- EXERCISE BRIEF
Copy the data verbatim, starting with the line that contains "Where should I" and continuing through the line that contains "point(1355,367)".

((

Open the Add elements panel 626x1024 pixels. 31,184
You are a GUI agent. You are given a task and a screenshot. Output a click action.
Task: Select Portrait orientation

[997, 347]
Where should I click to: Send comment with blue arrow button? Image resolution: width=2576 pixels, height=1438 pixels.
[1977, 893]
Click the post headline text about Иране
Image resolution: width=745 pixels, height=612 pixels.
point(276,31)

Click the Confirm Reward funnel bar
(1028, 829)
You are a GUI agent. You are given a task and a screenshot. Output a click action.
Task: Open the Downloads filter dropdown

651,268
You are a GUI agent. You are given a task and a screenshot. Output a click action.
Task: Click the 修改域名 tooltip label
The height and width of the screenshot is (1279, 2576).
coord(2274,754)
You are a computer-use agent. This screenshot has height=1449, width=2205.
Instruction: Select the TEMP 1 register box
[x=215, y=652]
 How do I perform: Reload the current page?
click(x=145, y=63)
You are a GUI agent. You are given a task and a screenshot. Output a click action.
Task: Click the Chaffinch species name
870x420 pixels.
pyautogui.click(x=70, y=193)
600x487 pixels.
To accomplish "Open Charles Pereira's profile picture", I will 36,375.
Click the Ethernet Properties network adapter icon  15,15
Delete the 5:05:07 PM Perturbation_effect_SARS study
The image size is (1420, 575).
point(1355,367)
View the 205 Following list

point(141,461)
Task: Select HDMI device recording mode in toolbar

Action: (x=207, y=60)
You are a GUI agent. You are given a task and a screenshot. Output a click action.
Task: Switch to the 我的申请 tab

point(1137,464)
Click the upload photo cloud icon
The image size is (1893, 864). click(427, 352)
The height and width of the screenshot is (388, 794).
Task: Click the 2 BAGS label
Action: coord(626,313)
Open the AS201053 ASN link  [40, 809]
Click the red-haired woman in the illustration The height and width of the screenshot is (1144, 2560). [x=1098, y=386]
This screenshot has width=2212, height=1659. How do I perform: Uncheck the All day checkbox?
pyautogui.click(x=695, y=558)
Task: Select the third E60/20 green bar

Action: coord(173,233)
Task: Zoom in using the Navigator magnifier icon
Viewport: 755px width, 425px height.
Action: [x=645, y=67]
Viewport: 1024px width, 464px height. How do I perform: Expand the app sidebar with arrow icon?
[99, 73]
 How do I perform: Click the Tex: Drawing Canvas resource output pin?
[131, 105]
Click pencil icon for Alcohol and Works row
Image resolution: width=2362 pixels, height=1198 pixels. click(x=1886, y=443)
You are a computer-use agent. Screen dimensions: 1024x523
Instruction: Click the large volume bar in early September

))

- EXERCISE OUTPUT
Where should I click to: Send comment with blue arrow button? Image resolution: width=2576 pixels, height=1438 pixels.
[1977, 893]
Click the post headline text about Иране
Image resolution: width=745 pixels, height=612 pixels.
point(276,31)

Click the Confirm Reward funnel bar
(1028, 829)
You are a GUI agent. You are given a task and a screenshot. Output a click action.
Task: Open the Downloads filter dropdown

651,268
You are a GUI agent. You are given a task and a screenshot. Output a click action.
Task: Click the 修改域名 tooltip label
The height and width of the screenshot is (1279, 2576).
coord(2274,754)
You are a computer-use agent. This screenshot has height=1449, width=2205.
Instruction: Select the TEMP 1 register box
[x=215, y=652]
 How do I perform: Reload the current page?
click(x=145, y=63)
You are a GUI agent. You are given a task and a screenshot. Output a click action.
Task: Click the Chaffinch species name
870x420 pixels.
pyautogui.click(x=70, y=193)
600x487 pixels.
To accomplish "Open Charles Pereira's profile picture", I will 36,375.
Click the Ethernet Properties network adapter icon  15,15
Delete the 5:05:07 PM Perturbation_effect_SARS study
The image size is (1420, 575).
point(1355,367)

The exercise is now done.